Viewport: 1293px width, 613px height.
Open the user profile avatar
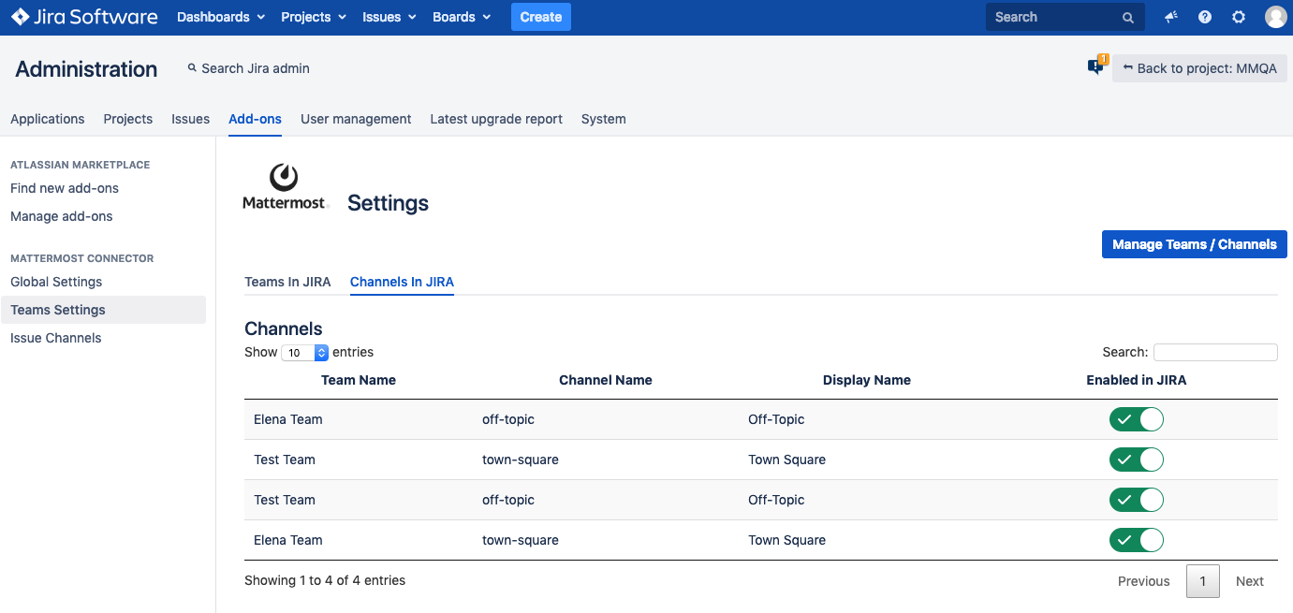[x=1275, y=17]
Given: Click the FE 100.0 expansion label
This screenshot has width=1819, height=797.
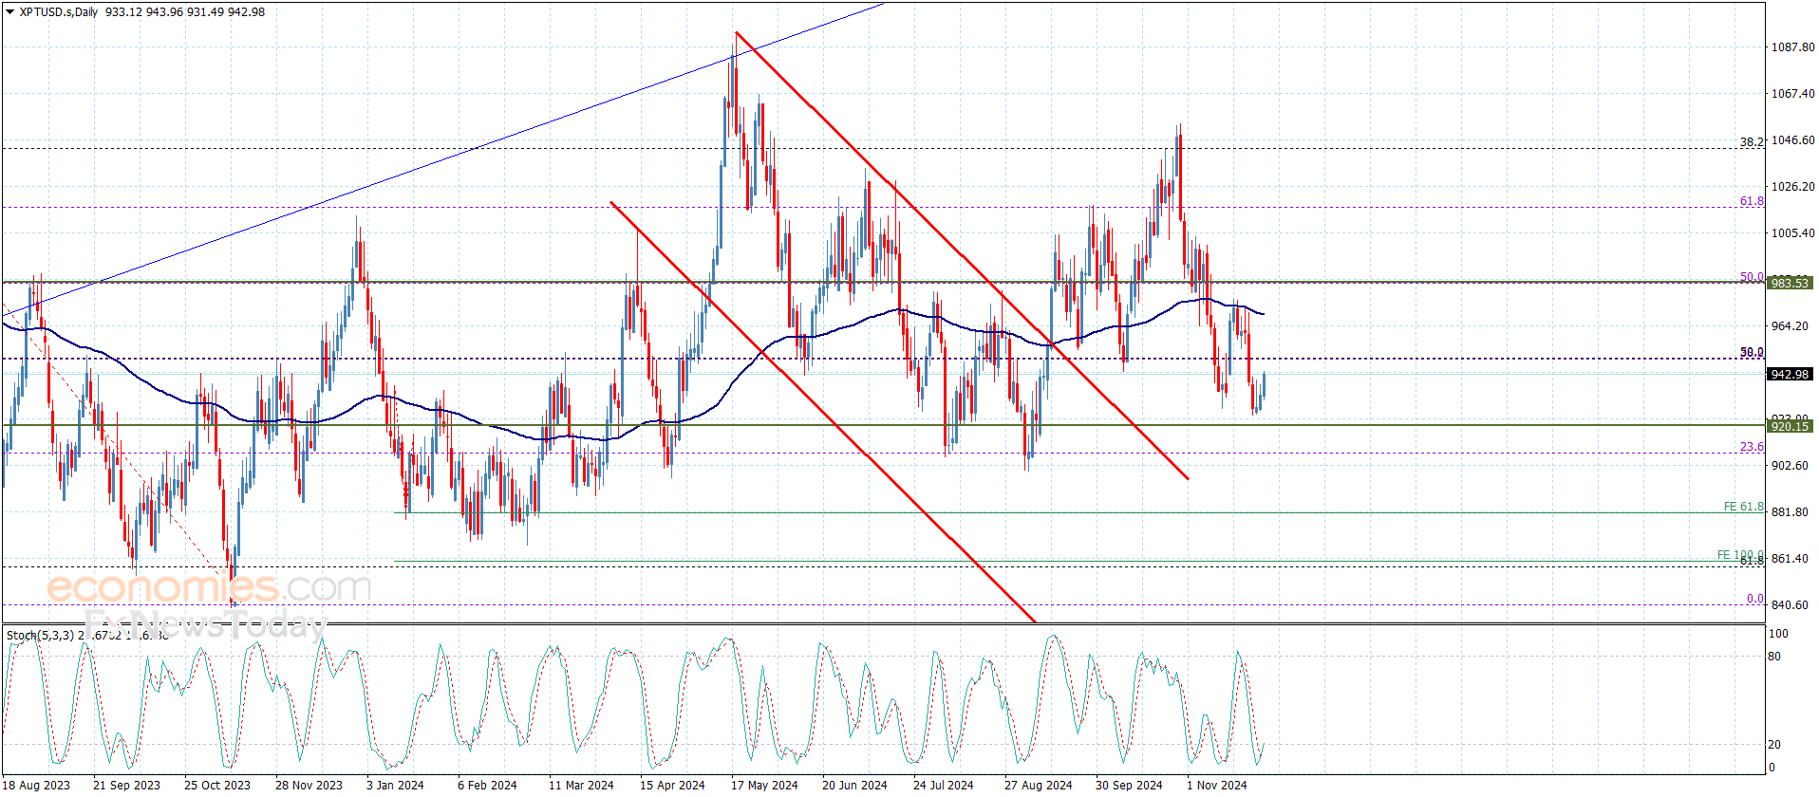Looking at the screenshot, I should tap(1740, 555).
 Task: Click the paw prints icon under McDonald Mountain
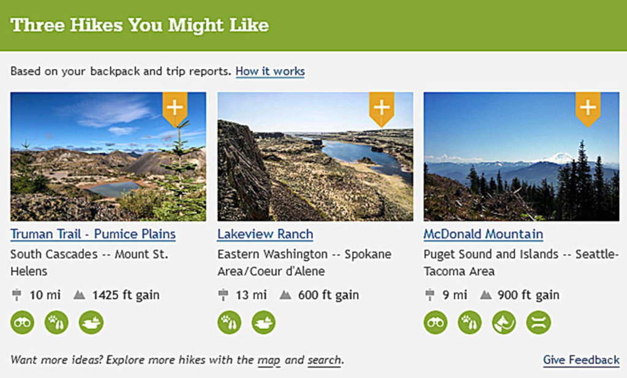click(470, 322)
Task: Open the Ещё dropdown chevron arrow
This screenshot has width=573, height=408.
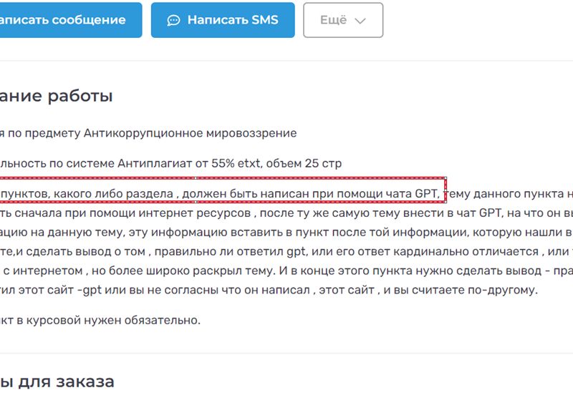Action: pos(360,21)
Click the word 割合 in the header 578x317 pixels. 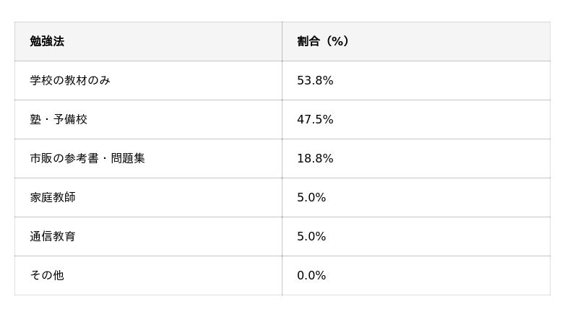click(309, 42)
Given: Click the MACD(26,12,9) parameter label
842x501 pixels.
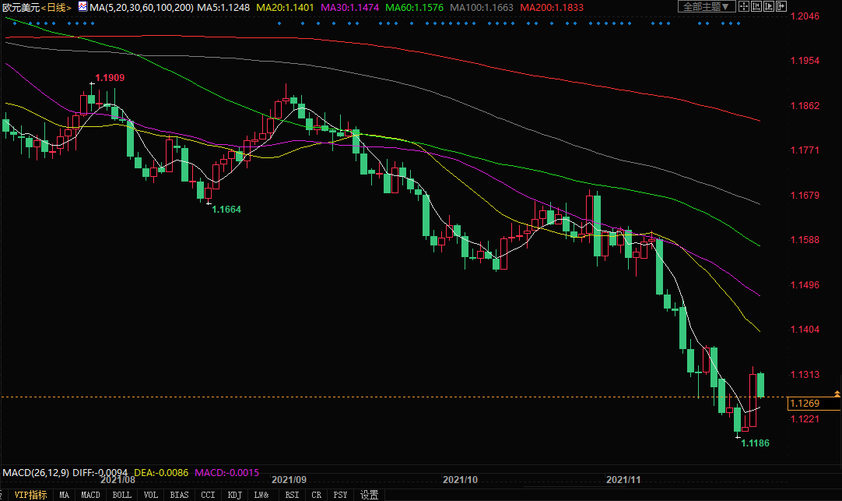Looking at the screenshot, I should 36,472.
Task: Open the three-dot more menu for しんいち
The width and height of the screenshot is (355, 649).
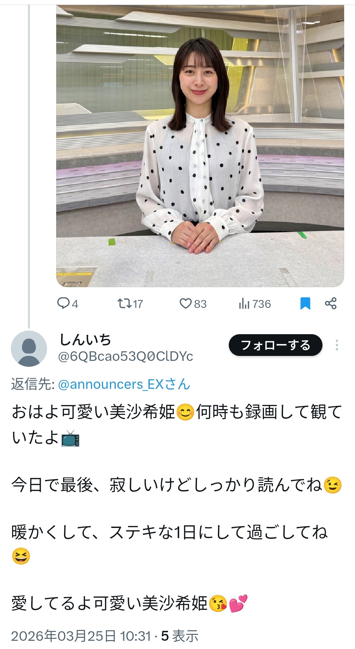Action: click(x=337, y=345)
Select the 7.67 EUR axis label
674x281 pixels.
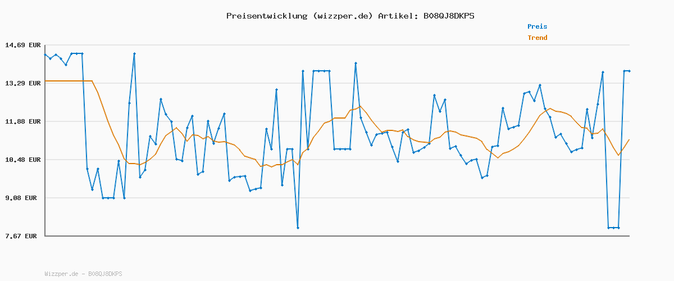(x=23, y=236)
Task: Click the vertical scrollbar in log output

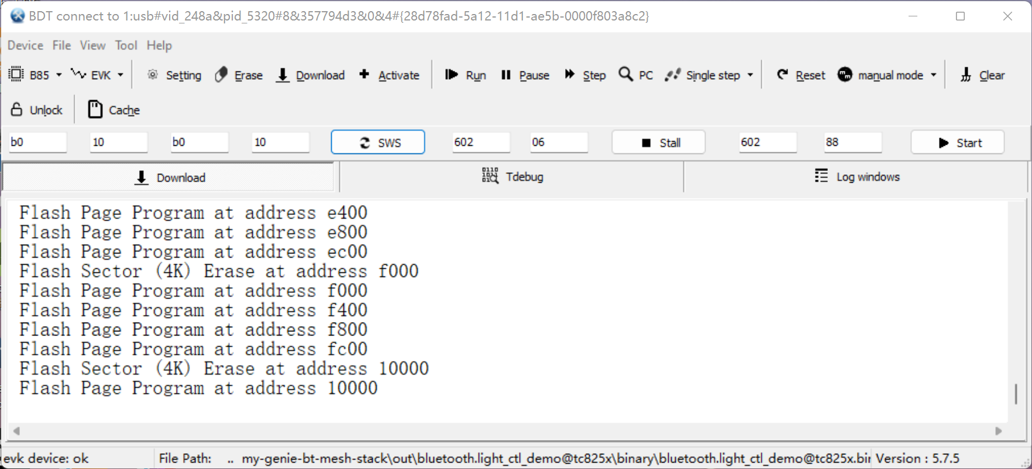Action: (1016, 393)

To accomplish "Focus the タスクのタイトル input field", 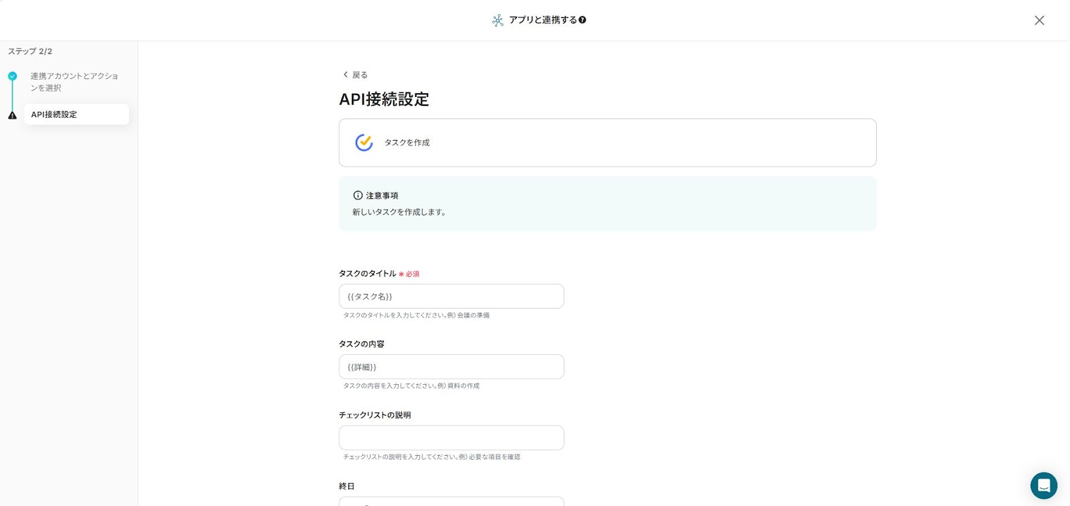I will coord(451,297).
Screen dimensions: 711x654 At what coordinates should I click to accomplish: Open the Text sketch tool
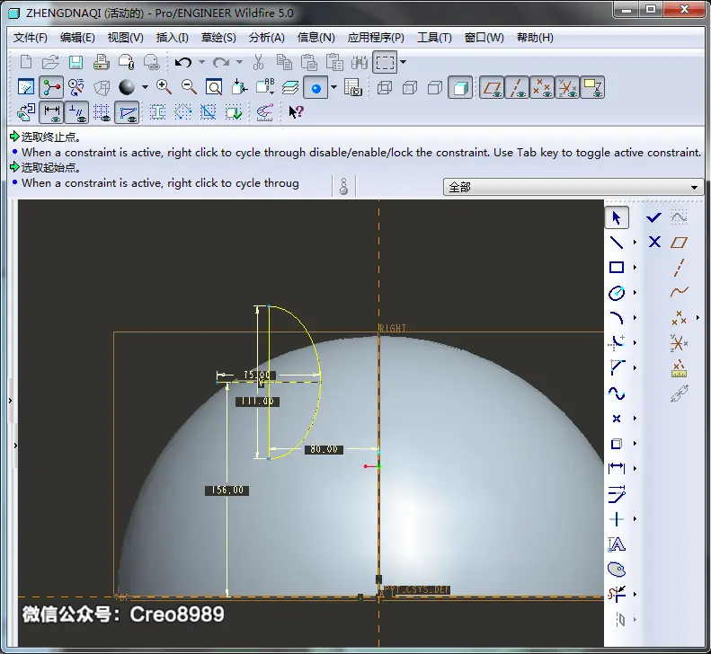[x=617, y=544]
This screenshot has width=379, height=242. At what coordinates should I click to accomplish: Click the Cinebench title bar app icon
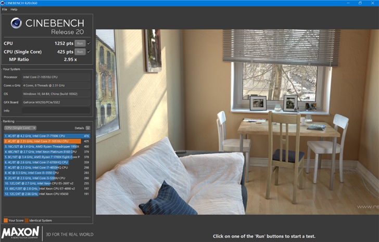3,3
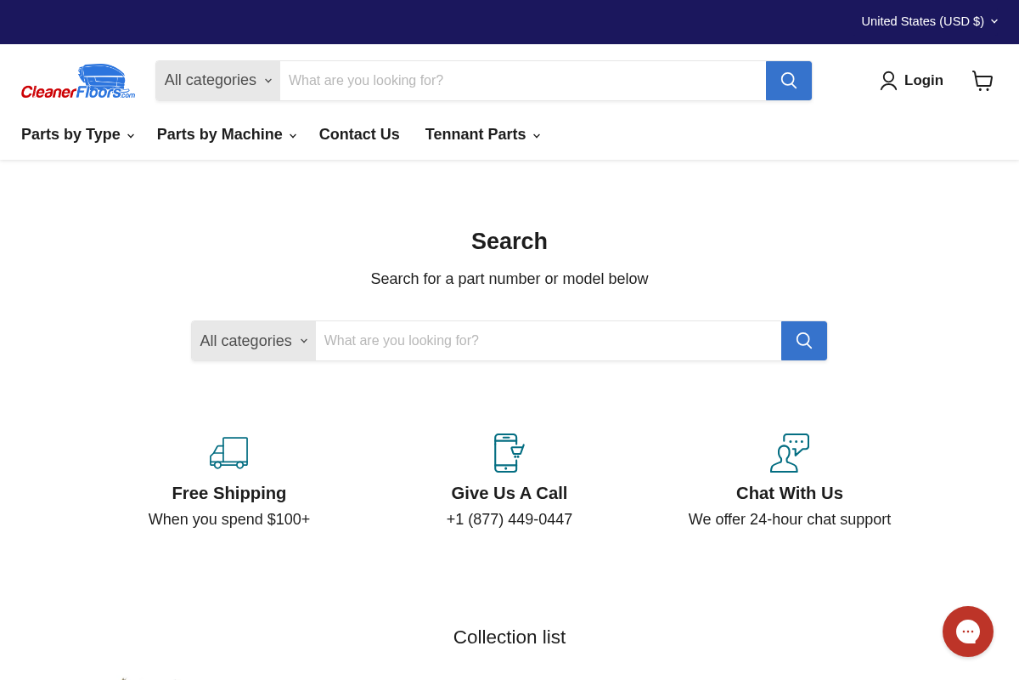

------------

# [Action item]
All the lines that hold the word "label" must appear in the answer, copied from the records.

# [Result]
Given: Click the FE 100.0 expansion label
Given: Click the MACD(26,12,9) parameter label
Select the 7.67 EUR axis label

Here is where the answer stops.